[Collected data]

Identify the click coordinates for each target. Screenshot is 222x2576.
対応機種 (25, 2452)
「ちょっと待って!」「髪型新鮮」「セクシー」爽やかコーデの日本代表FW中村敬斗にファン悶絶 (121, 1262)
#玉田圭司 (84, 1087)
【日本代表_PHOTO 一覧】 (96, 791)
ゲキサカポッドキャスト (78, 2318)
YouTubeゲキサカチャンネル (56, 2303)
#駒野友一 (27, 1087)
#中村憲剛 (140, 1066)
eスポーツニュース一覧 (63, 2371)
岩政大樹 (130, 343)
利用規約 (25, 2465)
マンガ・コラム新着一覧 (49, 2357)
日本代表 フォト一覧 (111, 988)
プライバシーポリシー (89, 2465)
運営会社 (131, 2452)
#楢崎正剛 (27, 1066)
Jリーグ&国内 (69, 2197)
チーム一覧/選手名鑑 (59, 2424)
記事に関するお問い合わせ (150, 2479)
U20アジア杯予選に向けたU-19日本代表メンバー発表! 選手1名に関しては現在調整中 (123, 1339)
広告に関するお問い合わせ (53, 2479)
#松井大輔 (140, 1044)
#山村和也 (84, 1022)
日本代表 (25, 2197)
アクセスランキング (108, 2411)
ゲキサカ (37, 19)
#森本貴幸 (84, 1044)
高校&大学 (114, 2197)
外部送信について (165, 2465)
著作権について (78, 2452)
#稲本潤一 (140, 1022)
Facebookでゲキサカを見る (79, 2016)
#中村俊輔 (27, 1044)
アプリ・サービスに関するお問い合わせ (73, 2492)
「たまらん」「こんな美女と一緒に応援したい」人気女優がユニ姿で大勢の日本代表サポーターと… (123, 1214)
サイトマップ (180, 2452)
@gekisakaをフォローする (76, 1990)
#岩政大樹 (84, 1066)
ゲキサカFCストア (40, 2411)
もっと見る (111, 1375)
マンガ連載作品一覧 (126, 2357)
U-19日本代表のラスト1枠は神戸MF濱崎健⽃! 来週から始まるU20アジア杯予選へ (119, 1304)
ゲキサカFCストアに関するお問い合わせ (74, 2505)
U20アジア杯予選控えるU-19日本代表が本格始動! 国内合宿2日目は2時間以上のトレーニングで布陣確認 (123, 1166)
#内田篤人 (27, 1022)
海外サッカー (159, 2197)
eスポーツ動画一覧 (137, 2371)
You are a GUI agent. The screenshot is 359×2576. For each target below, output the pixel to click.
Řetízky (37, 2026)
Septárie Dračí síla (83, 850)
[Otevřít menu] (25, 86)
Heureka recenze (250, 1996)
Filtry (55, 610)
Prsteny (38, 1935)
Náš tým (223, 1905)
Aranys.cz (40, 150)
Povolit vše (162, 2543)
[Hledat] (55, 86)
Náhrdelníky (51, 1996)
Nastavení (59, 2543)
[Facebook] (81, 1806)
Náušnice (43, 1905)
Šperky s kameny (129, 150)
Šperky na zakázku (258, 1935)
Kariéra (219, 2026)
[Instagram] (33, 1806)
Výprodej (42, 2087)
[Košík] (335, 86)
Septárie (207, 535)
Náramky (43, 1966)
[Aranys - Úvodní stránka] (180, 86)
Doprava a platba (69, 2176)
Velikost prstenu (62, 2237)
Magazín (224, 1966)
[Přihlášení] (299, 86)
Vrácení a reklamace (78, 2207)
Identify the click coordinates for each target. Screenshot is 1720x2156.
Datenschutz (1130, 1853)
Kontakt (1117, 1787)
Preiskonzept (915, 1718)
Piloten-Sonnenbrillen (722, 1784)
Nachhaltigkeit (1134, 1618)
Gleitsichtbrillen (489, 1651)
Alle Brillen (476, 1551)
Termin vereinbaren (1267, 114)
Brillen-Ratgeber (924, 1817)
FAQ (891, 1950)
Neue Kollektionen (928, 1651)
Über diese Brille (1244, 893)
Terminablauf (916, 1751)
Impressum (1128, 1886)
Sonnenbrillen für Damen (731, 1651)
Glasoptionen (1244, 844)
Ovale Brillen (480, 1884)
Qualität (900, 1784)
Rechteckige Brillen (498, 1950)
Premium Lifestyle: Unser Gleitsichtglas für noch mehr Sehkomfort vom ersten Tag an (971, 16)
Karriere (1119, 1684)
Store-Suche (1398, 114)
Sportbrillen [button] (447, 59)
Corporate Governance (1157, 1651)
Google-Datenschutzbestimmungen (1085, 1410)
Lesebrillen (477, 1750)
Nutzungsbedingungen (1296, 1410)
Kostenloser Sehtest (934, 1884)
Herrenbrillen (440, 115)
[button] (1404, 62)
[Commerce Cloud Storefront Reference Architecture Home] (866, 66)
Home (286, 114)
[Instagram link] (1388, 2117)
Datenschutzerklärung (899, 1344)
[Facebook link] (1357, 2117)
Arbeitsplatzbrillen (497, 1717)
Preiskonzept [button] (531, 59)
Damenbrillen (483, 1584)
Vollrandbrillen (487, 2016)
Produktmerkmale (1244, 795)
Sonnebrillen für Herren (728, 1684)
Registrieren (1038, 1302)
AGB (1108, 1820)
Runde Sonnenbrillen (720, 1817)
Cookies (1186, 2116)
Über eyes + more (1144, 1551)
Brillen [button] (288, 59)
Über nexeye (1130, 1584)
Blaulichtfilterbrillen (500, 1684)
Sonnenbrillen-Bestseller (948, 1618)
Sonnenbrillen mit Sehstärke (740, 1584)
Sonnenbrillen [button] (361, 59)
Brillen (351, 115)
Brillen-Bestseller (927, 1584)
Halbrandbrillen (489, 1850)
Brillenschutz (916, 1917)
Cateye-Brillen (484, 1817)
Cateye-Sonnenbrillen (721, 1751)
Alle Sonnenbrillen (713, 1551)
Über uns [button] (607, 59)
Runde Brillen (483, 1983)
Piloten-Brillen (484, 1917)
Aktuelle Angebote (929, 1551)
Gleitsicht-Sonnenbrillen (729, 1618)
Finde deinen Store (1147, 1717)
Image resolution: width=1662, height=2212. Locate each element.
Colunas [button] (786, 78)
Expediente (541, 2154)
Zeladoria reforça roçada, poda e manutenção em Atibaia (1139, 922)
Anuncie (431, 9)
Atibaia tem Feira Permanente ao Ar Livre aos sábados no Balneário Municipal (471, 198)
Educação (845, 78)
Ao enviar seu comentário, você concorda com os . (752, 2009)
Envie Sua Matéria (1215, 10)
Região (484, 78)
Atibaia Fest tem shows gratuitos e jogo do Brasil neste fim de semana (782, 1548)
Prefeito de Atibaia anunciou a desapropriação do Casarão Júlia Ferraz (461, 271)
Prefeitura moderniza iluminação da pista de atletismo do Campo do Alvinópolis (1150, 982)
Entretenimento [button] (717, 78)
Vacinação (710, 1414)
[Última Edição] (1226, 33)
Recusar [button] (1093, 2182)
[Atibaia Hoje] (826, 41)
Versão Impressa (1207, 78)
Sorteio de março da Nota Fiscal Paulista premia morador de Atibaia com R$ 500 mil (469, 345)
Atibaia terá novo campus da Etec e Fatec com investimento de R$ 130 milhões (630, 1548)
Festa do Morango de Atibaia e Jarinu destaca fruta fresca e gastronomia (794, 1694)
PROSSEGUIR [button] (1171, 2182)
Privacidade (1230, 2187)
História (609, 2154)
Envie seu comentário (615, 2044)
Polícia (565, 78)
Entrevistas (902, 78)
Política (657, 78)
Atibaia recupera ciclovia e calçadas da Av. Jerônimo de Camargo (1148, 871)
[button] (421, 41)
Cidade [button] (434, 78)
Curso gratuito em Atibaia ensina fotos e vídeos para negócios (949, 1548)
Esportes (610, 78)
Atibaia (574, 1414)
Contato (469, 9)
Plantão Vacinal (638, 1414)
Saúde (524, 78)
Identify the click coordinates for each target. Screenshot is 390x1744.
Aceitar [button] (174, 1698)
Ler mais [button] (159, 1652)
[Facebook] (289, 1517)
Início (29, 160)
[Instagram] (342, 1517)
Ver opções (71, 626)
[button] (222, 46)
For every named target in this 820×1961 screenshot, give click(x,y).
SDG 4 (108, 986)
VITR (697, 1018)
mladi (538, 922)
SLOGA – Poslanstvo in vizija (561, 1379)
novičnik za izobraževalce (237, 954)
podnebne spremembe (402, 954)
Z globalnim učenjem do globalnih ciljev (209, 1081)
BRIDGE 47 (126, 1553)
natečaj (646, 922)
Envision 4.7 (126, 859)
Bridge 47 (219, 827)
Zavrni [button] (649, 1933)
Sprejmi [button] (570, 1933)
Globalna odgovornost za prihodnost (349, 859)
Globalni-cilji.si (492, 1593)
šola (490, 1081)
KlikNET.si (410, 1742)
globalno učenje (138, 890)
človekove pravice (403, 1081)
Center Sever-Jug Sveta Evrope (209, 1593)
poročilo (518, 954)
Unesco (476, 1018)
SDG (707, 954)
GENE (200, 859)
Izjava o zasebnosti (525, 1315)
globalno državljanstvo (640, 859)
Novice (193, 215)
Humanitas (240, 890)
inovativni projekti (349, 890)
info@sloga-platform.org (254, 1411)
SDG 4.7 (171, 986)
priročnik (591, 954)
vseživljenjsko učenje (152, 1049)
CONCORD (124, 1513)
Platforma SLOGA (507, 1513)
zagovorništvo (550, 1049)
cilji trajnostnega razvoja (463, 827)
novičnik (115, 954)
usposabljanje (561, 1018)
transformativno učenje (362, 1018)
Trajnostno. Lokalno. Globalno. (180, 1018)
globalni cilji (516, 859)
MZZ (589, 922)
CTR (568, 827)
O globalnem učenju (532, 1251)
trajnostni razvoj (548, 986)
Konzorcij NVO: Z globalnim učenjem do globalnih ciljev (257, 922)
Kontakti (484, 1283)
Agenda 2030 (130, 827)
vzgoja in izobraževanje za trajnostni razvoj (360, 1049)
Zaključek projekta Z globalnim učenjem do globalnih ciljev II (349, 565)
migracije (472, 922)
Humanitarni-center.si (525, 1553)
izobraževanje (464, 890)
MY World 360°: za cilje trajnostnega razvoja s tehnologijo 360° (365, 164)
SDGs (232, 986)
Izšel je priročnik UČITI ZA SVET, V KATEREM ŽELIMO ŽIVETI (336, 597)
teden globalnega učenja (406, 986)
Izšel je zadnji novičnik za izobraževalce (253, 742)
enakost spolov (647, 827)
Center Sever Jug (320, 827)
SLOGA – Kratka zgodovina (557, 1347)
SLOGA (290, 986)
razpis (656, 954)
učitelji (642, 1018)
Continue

* _What is needed_
From the very first line of the records down to the line with "[Facebook] (81, 1806)", please write out each line exactly, including both ends and no other lines.

* _Result for this exercise_
Identify the click coordinates for each target. Screenshot is 222x2576.
対応機種 (25, 2452)
「ちょっと待って!」「髪型新鮮」「セクシー」爽やかコーデの日本代表FW中村敬斗にファン悶絶 (121, 1262)
#玉田圭司 (84, 1087)
【日本代表_PHOTO 一覧】 (96, 791)
ゲキサカポッドキャスト (78, 2318)
YouTubeゲキサカチャンネル (56, 2303)
#駒野友一 (27, 1087)
#中村憲剛 (140, 1066)
eスポーツニュース一覧 (63, 2371)
岩政大樹 (130, 343)
利用規約 (25, 2465)
マンガ・コラム新着一覧 (49, 2357)
日本代表 フォト一覧 (111, 988)
プライバシーポリシー (89, 2465)
運営会社 (131, 2452)
#楢崎正剛 (27, 1066)
Jリーグ&国内 (69, 2197)
チーム一覧/選手名鑑 (59, 2424)
記事に関するお問い合わせ (150, 2479)
U20アジア杯予選に向けたU-19日本代表メンバー発表! 選手1名に関しては現在調整中 (123, 1339)
広告に関するお問い合わせ (53, 2479)
#松井大輔 (140, 1044)
#山村和也 (84, 1022)
日本代表 (25, 2197)
アクセスランキング (108, 2411)
ゲキサカ (37, 19)
#森本貴幸 (84, 1044)
高校&大学 (114, 2197)
外部送信について (165, 2465)
著作権について (78, 2452)
#稲本潤一 (140, 1022)
Facebookでゲキサカを見る (79, 2016)
#中村俊輔 (27, 1044)
アプリ・サービスに関するお問い合わせ (73, 2492)
「たまらん」「こんな美女と一緒に応援したい」人気女優がユニ姿で大勢の日本代表サポーターと… (123, 1214)
サイトマップ (180, 2452)
@gekisakaをフォローする (76, 1990)
#岩政大樹 (84, 1066)
ゲキサカFCストア (40, 2411)
もっと見る (111, 1375)
マンガ連載作品一覧 (126, 2357)
U-19日本代表のラスト1枠は神戸MF濱崎健⽃! 来週から始まるU20アジア杯予選へ (119, 1304)
ゲキサカFCストアに関するお問い合わせ (74, 2505)
U20アジア杯予選控えるU-19日本代表が本格始動! 国内合宿2日目は2時間以上のトレーニングで布陣確認 (123, 1166)
#内田篤人 (27, 1022)
海外サッカー (159, 2197)
eスポーツ動画一覧 (137, 2371)
You are a GUI agent. The screenshot is 359×2576. For each target below, output the pixel to click.
Řetízky (37, 2026)
Septárie Dračí síla (83, 850)
[Otevřít menu] (25, 86)
Heureka recenze (250, 1996)
Filtry (55, 610)
Prsteny (38, 1935)
Náš tým (223, 1905)
Aranys.cz (40, 150)
Povolit vše (162, 2543)
[Hledat] (55, 86)
Náhrdelníky (51, 1996)
Nastavení (59, 2543)
[Facebook] (81, 1806)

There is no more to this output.